My first priority was to hand dig the ditches and replace the driveway culvert. I did that and have receipts and witnesses to prove that fact. Most properties in town suffered adverse effects from storm water. Public record proves that fact due to the multiple discussions over the years since I move to Montrose. On my property storm water ran from the street down the driveway, straight into the doorway of my potential workshop area. To the extent the plywood floor had rotted through and chairs that at one time were used for setting had fallen through and were setting on the ground of the crawlspace. Storm water ran over the sidewalk to the front right corner of my house. I guess it must have been ongoing for 10 or 15 years. It didn’t take to long for me to get the place back in shape. I had the knowledge and access to any equipment I needed. My social group of friends are, for the most part, in the field of construction. I renovated, rehabilitated and upgraded most everything by the time it the $10,000 loan was satisfied in 2000. Contrary to Mark Conlee’s false claim that I have not improved my property, I have receipts to prove that I have invested $20,000 at the minimum renovating my property.

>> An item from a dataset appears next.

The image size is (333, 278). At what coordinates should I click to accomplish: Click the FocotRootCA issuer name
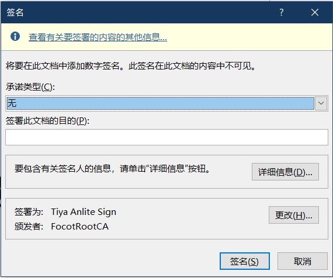click(x=80, y=227)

I had established a reputable upholstery service and raised my son though his school years in the house at 111 N 5th St Montrose, Ia. My son has always worked, starting as a paperboy when we moved to this house. He graduated high school and though he has had some health problems, he no longer requires monthly injections. He has worked for the same welding and machine shop since he graduated high school, he is now 32 years old. I never had any problems with my neighbors of any kind. We all got along, everyone was friendly, and I considered it a nice neighborhood to live in.
Ron Dinwiddie has been the Mayor of the City of Montrose since 1995 when I purchased my property. The council members and City employees have pretty much been the same also. I have never been involved with the City politics or attended the City Council meetings. It was my opinion that all seemed to be running well within the City Government. Those who were in charge seemed sincere in their roles as community leaders.
¹ United States. Congress. House. Select Committee on Hunger. 1992. New Strategies for Alleviating Poverty: Building Hope by Building Assets: Hearing Before the Select Committee on Hunger, House of Representatives, One Hundred Second Congress, First Session, Hearing Held in Washington, DC, October 9, 1991. Government Printing Office.